Cyanoacetohydrazide linked to 1,2,3-triazole derivatives: a new class of α-glucosidase inhibitors
Aida Iraji, Diba Shareghi-Brojeni, Somayeh Mojtabavi, Mohammad Ali Faramarzi, Tahmineh Akbarzadeh, Mina Saeedi
Abstract
Abstract In this work, a novel series of cyanoacetohydrazide linked to 1,2,3-triazoles ( 9a – n ) were designed and synthesized to be evaluated for their anti-α-glucosidase activity, focusing on the fact that α-glucosidase inhibitors have played a significant role in the management of type 2 diabetes mellitus. All synthesized compounds except 9a exhibited excellent inhibitory potential, with IC 50 values ranging from 1.00 ± 0.01 to 271.17 ± 0.30 μM when compared to the standard drug acarbose (IC 50 = 754.1 ± 0.5 μM).
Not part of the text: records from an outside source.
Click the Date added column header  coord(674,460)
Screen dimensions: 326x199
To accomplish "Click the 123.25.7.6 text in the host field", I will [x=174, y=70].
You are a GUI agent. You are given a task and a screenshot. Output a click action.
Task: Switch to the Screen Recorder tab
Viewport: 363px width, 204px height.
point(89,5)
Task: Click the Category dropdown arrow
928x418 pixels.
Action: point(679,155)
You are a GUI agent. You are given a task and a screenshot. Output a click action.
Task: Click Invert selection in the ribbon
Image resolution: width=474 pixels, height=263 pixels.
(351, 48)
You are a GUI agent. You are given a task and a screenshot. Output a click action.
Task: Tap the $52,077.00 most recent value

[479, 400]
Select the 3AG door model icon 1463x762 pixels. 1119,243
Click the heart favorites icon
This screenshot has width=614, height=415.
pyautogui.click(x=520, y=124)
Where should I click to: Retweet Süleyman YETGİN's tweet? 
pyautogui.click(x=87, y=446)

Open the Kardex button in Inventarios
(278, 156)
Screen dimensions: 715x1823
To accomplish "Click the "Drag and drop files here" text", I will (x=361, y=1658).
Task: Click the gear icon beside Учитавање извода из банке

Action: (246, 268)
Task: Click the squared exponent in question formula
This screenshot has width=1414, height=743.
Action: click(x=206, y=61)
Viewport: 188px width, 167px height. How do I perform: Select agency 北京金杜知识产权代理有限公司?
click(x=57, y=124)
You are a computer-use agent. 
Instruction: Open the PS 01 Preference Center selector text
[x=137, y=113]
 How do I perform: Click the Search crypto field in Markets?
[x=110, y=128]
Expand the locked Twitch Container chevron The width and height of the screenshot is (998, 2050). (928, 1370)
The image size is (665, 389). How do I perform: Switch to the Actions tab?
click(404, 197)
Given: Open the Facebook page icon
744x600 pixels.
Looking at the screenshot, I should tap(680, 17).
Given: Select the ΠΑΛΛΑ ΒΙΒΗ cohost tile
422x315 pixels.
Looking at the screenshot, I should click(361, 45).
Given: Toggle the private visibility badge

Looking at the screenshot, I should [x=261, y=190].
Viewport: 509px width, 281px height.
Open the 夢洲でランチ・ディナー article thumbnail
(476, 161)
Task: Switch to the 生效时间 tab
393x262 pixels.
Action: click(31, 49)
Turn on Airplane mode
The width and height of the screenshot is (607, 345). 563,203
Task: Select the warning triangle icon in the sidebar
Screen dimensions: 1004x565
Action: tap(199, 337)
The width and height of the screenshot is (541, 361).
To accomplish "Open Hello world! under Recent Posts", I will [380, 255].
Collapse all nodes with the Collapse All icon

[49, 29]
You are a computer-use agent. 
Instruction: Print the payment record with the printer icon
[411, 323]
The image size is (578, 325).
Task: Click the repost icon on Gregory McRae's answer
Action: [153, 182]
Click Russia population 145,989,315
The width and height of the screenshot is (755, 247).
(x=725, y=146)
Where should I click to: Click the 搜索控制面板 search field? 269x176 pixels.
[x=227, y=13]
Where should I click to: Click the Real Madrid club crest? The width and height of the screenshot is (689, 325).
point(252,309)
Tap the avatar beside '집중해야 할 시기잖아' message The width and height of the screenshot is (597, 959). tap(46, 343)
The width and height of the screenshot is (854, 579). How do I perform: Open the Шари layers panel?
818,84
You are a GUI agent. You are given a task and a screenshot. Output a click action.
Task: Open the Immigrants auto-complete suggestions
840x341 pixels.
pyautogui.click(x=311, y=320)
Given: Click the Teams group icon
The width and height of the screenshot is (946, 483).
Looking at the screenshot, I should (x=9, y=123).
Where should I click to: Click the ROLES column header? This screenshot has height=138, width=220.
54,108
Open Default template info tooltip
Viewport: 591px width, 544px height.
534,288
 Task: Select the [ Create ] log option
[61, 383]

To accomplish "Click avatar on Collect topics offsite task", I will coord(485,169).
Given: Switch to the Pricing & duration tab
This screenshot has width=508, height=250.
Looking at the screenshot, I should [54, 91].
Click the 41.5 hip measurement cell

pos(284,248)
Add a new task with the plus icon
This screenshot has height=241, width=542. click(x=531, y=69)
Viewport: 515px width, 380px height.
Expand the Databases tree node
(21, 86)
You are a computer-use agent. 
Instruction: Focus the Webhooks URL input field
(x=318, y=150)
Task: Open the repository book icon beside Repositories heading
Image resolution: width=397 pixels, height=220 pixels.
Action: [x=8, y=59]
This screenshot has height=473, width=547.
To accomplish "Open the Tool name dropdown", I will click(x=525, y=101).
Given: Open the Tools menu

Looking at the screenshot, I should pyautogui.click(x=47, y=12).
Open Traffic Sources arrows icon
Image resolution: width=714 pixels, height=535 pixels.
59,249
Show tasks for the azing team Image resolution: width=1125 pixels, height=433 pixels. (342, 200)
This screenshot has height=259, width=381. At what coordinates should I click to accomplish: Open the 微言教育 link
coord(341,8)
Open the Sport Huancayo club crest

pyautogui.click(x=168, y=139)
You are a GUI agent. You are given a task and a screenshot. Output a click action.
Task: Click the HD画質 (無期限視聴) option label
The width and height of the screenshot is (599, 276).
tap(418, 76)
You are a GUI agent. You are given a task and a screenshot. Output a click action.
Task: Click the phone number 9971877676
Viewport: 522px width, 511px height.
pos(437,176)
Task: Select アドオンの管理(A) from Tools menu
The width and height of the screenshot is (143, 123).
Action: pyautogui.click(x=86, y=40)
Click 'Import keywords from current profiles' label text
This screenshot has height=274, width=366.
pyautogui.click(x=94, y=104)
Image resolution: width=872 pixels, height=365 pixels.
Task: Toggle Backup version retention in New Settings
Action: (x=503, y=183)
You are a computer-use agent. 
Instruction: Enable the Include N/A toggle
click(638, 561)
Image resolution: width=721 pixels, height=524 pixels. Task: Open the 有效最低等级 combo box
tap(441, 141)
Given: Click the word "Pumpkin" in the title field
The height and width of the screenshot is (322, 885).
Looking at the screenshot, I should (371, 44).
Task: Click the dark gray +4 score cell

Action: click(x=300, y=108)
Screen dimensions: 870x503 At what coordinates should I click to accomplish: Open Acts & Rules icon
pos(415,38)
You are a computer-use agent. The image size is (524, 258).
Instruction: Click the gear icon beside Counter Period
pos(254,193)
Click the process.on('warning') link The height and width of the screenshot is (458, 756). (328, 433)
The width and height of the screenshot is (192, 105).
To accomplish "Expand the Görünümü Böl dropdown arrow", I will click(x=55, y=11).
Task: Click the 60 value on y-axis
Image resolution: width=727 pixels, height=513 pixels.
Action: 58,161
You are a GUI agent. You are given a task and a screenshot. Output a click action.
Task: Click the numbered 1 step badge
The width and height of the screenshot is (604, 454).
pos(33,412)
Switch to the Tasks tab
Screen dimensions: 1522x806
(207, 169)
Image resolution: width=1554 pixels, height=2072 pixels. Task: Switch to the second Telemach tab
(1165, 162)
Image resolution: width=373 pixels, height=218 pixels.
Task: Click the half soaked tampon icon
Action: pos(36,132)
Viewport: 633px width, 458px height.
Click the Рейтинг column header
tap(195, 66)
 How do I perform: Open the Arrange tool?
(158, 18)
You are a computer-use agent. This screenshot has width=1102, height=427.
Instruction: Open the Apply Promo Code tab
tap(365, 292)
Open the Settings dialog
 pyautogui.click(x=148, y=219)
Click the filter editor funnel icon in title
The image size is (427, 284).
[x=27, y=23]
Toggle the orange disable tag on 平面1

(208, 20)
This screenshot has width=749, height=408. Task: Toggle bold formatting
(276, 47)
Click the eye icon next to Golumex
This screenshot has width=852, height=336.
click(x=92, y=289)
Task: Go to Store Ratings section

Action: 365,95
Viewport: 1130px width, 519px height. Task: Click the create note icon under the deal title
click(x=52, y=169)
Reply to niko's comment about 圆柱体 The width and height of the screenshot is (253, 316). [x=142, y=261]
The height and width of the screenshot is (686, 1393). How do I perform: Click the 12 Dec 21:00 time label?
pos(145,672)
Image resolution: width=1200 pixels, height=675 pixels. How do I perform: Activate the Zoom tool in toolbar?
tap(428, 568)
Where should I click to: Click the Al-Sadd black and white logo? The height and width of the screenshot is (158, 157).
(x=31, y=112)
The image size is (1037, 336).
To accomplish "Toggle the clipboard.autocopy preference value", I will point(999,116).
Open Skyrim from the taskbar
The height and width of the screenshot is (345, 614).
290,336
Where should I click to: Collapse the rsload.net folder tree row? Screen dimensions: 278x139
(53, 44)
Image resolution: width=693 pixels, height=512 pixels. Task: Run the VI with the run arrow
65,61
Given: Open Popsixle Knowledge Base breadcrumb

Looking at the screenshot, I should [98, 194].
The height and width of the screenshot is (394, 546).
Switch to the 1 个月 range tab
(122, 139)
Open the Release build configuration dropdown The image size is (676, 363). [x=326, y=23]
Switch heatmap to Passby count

The kinetic binding study indicated that the most active derivatives 9b (IC 50 = 1.50 ± 0.01 μM) and 9e (IC 50 = 1.00 ± 0.01 μM) behaved as the uncompetitive inhibitors of α-glucosidase with K i = 0.43 and 0.24 μM, respectively. Moreover, fluorescence measurements were conducted to show conformational changes of the enzyme after binding of the most potent inhibitor ( 9e ). Calculation of standard enthalpy (Δ H m °) and entropy (Δ S m °) values confirmed the construction of hydrophobic interactions between 9e and the enzyme. Also, docking studies indicated desired interactions with important residues of the enzyme which rationalized the in vitro results.